Update, 10/20/2021: During the last 70 mins we’ve detected a series of system incidents that indicate the unavailability of /data and /home in the cluster environment. We have cycled the related GPFS servers and forced a remount on all connected nodes. We are also looking through the logs to see if this is related to the hardware recovery effort from the recent outage. Please check your jobs and/or files and report any issues via our helpdesk.

Update, 10/19/2021 12pm: We are over 90% complete with tape restoration on /data.

Update, 10/19/2021: We have completed tape restoration for damaged files in /home and we are two thirds of the way there for /data. We will keep you updated as the tape recovery progresses.

Update, 10/12/2021: The process for restoring the damaged files in /home and /data is still underway. We expect all the ones for /home to be finished by late afternoon tomorrow. We don’t yet have a clear ETA on the /data files, but a rough estimate would be sometime on Friday.

We greatly appreciate your patience and please open a ticket if you have a time sensitive matter.

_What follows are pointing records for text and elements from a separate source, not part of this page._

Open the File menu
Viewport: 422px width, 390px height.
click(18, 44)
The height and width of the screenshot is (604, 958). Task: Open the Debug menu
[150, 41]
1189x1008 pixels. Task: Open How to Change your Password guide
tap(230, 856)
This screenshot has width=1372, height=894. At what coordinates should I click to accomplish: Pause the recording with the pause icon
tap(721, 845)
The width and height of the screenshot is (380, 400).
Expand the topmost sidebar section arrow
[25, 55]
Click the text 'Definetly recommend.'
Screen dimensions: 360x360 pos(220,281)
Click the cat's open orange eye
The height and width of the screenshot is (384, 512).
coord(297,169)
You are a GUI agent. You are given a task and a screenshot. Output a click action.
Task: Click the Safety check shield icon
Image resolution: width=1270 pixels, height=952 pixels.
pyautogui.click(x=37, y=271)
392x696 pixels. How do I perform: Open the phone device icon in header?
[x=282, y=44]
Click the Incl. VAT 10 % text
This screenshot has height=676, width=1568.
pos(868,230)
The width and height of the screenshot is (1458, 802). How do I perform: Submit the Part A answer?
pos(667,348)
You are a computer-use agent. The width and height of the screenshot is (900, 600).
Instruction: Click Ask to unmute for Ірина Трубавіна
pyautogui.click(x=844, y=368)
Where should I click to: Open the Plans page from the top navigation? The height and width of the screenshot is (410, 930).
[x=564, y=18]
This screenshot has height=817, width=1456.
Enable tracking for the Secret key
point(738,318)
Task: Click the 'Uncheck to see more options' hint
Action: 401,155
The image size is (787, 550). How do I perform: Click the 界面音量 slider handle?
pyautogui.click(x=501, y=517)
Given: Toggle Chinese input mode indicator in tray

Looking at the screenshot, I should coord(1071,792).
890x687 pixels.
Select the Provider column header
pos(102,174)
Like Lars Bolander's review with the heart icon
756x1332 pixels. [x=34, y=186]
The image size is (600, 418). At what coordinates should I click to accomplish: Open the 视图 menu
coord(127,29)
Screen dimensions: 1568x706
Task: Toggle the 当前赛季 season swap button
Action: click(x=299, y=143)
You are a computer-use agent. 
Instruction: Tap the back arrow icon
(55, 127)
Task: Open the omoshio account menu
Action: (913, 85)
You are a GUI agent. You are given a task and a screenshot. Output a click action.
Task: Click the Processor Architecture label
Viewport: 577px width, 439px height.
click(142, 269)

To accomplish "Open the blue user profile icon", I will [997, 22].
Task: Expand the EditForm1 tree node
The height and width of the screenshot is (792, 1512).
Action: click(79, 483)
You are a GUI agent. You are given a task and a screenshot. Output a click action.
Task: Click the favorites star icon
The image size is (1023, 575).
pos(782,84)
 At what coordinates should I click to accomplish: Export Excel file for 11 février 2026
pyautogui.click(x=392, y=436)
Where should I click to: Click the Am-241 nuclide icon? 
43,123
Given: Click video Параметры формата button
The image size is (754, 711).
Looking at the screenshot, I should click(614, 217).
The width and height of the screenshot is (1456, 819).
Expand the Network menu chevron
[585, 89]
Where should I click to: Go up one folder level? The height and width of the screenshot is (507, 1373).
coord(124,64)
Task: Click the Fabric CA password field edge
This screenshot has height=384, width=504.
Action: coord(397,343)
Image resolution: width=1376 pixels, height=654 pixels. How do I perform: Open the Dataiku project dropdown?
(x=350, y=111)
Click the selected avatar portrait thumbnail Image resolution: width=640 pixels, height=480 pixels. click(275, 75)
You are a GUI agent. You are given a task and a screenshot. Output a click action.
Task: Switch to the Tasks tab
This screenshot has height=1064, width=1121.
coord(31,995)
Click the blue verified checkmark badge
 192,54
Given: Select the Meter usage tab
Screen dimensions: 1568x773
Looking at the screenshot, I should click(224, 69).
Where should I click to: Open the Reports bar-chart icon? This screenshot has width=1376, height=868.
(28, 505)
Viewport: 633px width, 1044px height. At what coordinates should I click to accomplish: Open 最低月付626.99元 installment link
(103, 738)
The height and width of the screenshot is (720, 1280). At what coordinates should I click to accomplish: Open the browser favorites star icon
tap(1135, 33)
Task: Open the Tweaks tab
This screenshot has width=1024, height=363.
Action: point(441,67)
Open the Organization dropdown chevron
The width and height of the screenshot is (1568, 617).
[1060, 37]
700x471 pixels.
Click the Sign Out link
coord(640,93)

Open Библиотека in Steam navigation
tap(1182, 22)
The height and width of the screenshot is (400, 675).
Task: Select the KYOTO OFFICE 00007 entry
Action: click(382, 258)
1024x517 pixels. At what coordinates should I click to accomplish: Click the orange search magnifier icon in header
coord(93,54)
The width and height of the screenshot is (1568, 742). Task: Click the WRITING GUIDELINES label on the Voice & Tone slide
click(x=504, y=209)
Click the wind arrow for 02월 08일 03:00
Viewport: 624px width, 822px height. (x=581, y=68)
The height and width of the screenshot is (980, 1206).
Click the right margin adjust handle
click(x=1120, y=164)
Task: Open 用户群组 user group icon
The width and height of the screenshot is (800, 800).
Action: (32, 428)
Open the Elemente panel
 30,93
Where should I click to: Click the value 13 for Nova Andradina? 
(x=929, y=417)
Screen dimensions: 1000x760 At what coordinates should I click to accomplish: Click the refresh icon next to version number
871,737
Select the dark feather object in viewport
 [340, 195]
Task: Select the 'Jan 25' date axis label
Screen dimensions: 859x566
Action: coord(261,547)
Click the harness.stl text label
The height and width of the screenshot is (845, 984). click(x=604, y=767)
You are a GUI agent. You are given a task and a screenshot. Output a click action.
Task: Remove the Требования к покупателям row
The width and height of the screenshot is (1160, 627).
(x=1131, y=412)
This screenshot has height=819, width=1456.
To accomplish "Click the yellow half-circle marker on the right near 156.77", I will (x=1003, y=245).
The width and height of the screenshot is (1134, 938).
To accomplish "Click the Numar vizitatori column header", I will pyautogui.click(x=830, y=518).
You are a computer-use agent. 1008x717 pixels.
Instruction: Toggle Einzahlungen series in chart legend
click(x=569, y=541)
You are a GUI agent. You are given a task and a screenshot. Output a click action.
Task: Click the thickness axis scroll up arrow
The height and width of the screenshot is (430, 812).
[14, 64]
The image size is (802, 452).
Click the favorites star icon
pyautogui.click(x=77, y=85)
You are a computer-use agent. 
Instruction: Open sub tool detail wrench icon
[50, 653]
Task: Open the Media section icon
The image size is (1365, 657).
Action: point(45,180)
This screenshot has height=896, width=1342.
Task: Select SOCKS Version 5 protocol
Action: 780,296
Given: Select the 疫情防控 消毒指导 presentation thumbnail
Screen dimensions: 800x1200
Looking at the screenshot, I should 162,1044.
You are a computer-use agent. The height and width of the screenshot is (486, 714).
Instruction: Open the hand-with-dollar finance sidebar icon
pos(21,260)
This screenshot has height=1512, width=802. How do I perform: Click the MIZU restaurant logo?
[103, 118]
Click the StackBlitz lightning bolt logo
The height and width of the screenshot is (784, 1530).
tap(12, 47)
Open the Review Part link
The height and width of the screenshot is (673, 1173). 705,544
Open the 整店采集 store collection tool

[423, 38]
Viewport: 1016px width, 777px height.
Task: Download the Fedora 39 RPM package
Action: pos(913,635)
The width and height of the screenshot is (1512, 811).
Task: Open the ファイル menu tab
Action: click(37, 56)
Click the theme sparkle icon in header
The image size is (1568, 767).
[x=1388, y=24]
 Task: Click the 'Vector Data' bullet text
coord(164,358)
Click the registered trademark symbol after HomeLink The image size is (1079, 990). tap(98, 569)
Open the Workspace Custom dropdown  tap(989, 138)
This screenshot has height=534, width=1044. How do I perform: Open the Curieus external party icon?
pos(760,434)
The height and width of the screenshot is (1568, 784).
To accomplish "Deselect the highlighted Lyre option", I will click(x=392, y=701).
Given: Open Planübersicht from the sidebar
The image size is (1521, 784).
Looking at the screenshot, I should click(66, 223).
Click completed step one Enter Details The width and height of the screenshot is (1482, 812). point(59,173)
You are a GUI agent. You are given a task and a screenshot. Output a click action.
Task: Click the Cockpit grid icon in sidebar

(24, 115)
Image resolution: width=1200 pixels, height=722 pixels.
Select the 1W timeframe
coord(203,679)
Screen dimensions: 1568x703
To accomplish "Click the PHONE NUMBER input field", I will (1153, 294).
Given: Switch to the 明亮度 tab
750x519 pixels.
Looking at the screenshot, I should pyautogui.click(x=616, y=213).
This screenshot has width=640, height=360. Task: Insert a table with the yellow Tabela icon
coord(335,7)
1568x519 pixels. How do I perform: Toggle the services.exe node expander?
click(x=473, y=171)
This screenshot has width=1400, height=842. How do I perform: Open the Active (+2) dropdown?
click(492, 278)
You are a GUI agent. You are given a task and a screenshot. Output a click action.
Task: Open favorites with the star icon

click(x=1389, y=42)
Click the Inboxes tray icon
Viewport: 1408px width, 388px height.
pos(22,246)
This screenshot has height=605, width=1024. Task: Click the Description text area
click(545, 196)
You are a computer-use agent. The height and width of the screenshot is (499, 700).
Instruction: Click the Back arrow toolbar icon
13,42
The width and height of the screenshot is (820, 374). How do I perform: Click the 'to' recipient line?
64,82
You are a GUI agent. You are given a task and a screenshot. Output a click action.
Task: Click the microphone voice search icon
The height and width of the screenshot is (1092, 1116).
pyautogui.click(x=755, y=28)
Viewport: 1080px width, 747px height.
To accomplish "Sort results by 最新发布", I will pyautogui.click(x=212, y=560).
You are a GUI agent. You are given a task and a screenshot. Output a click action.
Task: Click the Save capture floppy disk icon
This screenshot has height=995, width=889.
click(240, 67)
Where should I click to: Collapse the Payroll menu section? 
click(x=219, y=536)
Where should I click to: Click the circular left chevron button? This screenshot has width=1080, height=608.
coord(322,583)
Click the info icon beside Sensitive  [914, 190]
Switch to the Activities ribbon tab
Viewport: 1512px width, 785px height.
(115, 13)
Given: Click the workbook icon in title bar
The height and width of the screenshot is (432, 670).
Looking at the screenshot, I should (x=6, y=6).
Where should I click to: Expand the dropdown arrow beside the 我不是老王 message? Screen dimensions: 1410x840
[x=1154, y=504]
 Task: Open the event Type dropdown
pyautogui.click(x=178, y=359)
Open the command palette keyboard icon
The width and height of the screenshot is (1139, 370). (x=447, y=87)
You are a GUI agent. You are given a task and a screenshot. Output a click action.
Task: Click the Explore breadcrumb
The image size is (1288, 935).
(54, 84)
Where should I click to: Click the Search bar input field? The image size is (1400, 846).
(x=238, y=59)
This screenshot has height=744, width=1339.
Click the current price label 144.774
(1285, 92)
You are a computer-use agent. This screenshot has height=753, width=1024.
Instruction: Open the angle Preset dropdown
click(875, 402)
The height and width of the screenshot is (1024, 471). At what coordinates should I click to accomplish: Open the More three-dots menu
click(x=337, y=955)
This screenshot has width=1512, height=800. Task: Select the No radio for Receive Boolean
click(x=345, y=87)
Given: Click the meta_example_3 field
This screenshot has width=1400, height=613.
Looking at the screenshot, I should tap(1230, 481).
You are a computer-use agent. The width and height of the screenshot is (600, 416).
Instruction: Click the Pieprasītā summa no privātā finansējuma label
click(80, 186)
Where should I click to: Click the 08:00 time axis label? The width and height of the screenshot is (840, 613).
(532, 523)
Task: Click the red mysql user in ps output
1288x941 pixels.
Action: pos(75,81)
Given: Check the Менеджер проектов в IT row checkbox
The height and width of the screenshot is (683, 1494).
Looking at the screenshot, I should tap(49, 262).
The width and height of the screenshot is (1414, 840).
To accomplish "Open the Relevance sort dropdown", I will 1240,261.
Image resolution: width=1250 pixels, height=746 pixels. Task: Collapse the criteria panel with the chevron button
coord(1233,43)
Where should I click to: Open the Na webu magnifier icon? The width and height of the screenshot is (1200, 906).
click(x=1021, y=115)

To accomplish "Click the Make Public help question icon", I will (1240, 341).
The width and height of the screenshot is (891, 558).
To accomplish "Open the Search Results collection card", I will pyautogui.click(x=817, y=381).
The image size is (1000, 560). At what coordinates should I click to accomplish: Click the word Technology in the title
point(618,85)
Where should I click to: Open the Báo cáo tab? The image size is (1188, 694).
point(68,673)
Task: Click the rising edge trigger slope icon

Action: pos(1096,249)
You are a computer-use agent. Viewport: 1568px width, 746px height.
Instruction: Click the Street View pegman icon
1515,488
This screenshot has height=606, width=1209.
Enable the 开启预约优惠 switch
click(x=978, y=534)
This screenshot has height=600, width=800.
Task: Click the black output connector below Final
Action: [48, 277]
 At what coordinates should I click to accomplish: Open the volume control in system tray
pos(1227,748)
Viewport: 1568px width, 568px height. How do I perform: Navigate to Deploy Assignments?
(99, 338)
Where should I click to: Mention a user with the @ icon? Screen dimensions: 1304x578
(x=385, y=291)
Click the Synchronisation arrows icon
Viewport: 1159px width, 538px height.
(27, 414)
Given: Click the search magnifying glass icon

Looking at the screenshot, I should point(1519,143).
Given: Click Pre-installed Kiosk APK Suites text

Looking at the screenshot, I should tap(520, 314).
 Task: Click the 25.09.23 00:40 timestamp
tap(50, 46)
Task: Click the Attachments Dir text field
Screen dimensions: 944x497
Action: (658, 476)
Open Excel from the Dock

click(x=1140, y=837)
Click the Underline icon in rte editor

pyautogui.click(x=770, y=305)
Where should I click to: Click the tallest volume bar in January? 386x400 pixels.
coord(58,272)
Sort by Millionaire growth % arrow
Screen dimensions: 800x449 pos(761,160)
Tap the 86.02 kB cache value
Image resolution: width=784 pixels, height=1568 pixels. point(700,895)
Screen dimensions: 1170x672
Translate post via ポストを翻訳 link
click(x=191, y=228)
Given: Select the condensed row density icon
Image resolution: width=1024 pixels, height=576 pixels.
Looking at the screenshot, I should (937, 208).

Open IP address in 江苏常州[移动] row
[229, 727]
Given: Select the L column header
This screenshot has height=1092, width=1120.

Update, 10/8/2021: After consultation with the hardware vendor, it was determined that recovery of the third and final disk group would take longer than restoring the affected files from tape backup and may not be guaranteed to succeed. Therefore, we will proceed with data recovery from this disk group from backup and have restored general cluster access to /home and /data today. Please note that approximately 3.4% of all files are currently missing from the filesystem temporarily and will be restored from tape backup.

We have provided a list of temporarily unavailable files in a text file on the cluster at /gpfs52/files-to-be-restored.txt

This is a large file, so if you wish to check only the files in your home directory that were affected you can use the following command to list them, replacing VUNETID with your ACCRE username:

grep /home/VUNETID /gpfs52/files-to-be-restored.txt

Once the tape restore is progressing, we will provide further information about the restored files as well as some tools to help users move recovered files back into their directories on /home or /data as desired.

We will continue to monitor the system this morning and plan on resuming pending Slurm jobs at 2:00 pm. If you have currently scheduled jobs, you may wish to check your /home or /data directories for missing files that may impact your jobs and then suspend or cancel them until the restore completes as needed.

We apologize for the impact that this unscheduled outage has had on your research and appreciate your patience as we have worked with the hardware vendor to diagnose and recover from this hardware fault.

Update, 10/6/2021: We have successfully repaired two of the disk groups (i.e. LUNs) without data loss and are working on the third and final disk group. All of the individual drives report as healthy and we continue to work with the vendor to restore system stability.

Update, 10/4/2021: We are still working with the vendor to resolve the hardware issue related to the GPFS storage sub-system. We will send out another update once we’ve begun testing the fix and hope to have an estimated time of availability at that point.

At approximately 6PM Saturday the disk hardware that /data and /home utilize started having stability issues which degraded over the evening. Over the next several hours ACCRE staff worked to isolate the problem to no avail. At this point we have engaged the hardware vendor to continue troubleshooting the problem. At this time /data and /home are unmounted everywhere.